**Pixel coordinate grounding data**

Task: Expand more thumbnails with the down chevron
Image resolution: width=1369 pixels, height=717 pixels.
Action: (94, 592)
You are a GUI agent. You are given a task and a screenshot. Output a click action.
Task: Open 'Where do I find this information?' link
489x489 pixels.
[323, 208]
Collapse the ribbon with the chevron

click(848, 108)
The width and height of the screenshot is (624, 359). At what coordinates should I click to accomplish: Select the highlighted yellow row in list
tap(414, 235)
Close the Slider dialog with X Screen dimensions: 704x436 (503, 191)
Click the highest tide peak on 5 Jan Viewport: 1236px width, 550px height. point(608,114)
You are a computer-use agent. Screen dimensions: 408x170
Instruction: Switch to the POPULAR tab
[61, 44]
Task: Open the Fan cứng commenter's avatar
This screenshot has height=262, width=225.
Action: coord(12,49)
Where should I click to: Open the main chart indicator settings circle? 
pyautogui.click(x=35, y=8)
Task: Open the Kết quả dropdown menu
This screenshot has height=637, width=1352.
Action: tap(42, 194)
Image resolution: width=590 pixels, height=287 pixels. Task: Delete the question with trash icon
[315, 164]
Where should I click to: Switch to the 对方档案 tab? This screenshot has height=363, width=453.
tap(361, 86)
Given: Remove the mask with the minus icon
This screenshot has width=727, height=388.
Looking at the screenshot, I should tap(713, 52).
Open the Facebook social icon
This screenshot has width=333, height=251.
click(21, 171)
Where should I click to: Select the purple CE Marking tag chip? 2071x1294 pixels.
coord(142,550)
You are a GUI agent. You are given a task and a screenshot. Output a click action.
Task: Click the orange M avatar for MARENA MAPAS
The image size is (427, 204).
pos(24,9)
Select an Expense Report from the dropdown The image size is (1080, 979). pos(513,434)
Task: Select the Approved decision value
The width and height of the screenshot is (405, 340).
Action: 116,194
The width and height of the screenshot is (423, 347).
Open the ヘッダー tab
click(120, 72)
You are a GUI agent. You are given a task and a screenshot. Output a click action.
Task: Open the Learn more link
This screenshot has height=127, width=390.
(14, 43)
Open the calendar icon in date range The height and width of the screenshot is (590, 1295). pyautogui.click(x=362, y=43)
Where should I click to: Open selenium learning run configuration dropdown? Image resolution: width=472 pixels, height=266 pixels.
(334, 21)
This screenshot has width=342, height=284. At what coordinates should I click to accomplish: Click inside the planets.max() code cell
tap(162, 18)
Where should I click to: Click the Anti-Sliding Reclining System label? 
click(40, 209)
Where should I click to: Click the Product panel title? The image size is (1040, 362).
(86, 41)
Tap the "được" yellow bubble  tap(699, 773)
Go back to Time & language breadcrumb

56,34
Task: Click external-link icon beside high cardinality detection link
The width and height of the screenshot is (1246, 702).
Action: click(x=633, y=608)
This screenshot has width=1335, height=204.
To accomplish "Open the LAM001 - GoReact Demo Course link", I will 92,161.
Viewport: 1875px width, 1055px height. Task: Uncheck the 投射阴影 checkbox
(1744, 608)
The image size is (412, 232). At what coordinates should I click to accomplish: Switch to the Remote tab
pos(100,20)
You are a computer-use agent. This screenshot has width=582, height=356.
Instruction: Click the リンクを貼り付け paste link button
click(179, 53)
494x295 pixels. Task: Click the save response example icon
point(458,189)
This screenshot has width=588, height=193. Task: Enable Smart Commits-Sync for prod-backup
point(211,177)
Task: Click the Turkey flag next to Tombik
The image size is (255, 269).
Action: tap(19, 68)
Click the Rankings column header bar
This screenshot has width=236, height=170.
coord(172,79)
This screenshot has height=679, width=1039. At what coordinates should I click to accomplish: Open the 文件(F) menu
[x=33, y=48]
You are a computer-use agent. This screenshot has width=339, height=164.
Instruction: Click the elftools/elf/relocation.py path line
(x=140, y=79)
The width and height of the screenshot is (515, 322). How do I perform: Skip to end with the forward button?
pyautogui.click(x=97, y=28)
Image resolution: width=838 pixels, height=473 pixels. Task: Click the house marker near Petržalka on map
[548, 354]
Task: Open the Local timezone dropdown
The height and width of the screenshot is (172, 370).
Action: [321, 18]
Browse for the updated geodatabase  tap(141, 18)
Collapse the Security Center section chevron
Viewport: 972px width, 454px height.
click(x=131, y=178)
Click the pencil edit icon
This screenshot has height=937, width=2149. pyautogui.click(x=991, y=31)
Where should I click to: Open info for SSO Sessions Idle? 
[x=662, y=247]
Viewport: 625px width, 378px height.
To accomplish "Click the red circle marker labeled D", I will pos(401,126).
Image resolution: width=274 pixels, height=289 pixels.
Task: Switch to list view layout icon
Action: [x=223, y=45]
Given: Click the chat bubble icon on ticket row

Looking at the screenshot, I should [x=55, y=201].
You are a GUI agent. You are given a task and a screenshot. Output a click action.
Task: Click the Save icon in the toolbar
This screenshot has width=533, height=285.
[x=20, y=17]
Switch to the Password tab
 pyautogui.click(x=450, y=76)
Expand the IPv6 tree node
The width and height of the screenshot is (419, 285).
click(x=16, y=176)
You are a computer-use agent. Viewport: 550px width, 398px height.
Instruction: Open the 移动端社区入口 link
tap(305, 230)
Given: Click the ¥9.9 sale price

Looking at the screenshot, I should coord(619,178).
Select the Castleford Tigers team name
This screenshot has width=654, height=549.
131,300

**Try it**
All entries must be repeated verbatim.

**Final answer**
Task: Expand more thumbnails with the down chevron
Image resolution: width=1369 pixels, height=717 pixels.
Action: (94, 592)
You are a GUI agent. You are given a task and a screenshot. Output a click action.
Task: Open 'Where do I find this information?' link
489x489 pixels.
[323, 208]
Collapse the ribbon with the chevron

click(848, 108)
The width and height of the screenshot is (624, 359). At what coordinates should I click to accomplish: Select the highlighted yellow row in list
tap(414, 235)
Close the Slider dialog with X Screen dimensions: 704x436 (503, 191)
Click the highest tide peak on 5 Jan Viewport: 1236px width, 550px height. point(608,114)
You are a computer-use agent. Screen dimensions: 408x170
Instruction: Switch to the POPULAR tab
[61, 44]
Task: Open the Fan cứng commenter's avatar
This screenshot has height=262, width=225.
Action: coord(12,49)
Where should I click to: Open the main chart indicator settings circle? 
pyautogui.click(x=35, y=8)
Task: Open the Kết quả dropdown menu
This screenshot has height=637, width=1352.
Action: tap(42, 194)
Image resolution: width=590 pixels, height=287 pixels. Task: Delete the question with trash icon
[315, 164]
Where should I click to: Switch to the 对方档案 tab? This screenshot has height=363, width=453.
tap(361, 86)
Given: Remove the mask with the minus icon
This screenshot has width=727, height=388.
Looking at the screenshot, I should tap(713, 52).
Open the Facebook social icon
This screenshot has width=333, height=251.
click(21, 171)
Where should I click to: Select the purple CE Marking tag chip? 2071x1294 pixels.
coord(142,550)
You are a GUI agent. You are given a task and a screenshot. Output a click action.
Task: Click the orange M avatar for MARENA MAPAS
The image size is (427, 204).
pos(24,9)
Select an Expense Report from the dropdown The image size is (1080, 979). pos(513,434)
Task: Select the Approved decision value
The width and height of the screenshot is (405, 340).
Action: 116,194
The width and height of the screenshot is (423, 347).
Open the ヘッダー tab
click(120, 72)
You are a GUI agent. You are given a task and a screenshot. Output a click action.
Task: Open the Learn more link
This screenshot has height=127, width=390.
(14, 43)
Open the calendar icon in date range The height and width of the screenshot is (590, 1295). pyautogui.click(x=362, y=43)
Where should I click to: Open selenium learning run configuration dropdown? Image resolution: width=472 pixels, height=266 pixels.
(334, 21)
This screenshot has width=342, height=284. At what coordinates should I click to accomplish: Click inside the planets.max() code cell
tap(162, 18)
Where should I click to: Click the Anti-Sliding Reclining System label? 
click(40, 209)
Where should I click to: Click the Product panel title? The image size is (1040, 362).
(86, 41)
Tap the "được" yellow bubble  tap(699, 773)
Go back to Time & language breadcrumb

56,34
Task: Click external-link icon beside high cardinality detection link
The width and height of the screenshot is (1246, 702).
Action: click(x=633, y=608)
This screenshot has width=1335, height=204.
To accomplish "Open the LAM001 - GoReact Demo Course link", I will 92,161.
Viewport: 1875px width, 1055px height. Task: Uncheck the 投射阴影 checkbox
(1744, 608)
The image size is (412, 232). At what coordinates should I click to accomplish: Switch to the Remote tab
pos(100,20)
You are a computer-use agent. This screenshot has width=582, height=356.
Instruction: Click the リンクを貼り付け paste link button
click(179, 53)
494x295 pixels. Task: Click the save response example icon
point(458,189)
This screenshot has width=588, height=193. Task: Enable Smart Commits-Sync for prod-backup
point(211,177)
Task: Click the Turkey flag next to Tombik
The image size is (255, 269).
Action: tap(19, 68)
Click the Rankings column header bar
This screenshot has width=236, height=170.
coord(172,79)
This screenshot has height=679, width=1039. At what coordinates should I click to accomplish: Open the 文件(F) menu
[x=33, y=48]
You are a computer-use agent. This screenshot has width=339, height=164.
Instruction: Click the elftools/elf/relocation.py path line
(x=140, y=79)
The width and height of the screenshot is (515, 322). How do I perform: Skip to end with the forward button?
pyautogui.click(x=97, y=28)
Image resolution: width=838 pixels, height=473 pixels. Task: Click the house marker near Petržalka on map
[548, 354]
Task: Open the Local timezone dropdown
The height and width of the screenshot is (172, 370).
Action: [321, 18]
Browse for the updated geodatabase  tap(141, 18)
Collapse the Security Center section chevron
Viewport: 972px width, 454px height.
click(x=131, y=178)
Click the pencil edit icon
This screenshot has height=937, width=2149. pyautogui.click(x=991, y=31)
Where should I click to: Open info for SSO Sessions Idle? 
[x=662, y=247]
Viewport: 625px width, 378px height.
To accomplish "Click the red circle marker labeled D", I will pos(401,126).
Image resolution: width=274 pixels, height=289 pixels.
Task: Switch to list view layout icon
Action: [x=223, y=45]
Given: Click the chat bubble icon on ticket row

Looking at the screenshot, I should [x=55, y=201].
You are a GUI agent. You are given a task and a screenshot. Output a click action.
Task: Click the Save icon in the toolbar
This screenshot has width=533, height=285.
[x=20, y=17]
Switch to the Password tab
 pyautogui.click(x=450, y=76)
Expand the IPv6 tree node
The width and height of the screenshot is (419, 285).
click(x=16, y=176)
You are a computer-use agent. Viewport: 550px width, 398px height.
Instruction: Open the 移动端社区入口 link
tap(305, 230)
Given: Click the ¥9.9 sale price

Looking at the screenshot, I should coord(619,178).
Select the Castleford Tigers team name
This screenshot has width=654, height=549.
131,300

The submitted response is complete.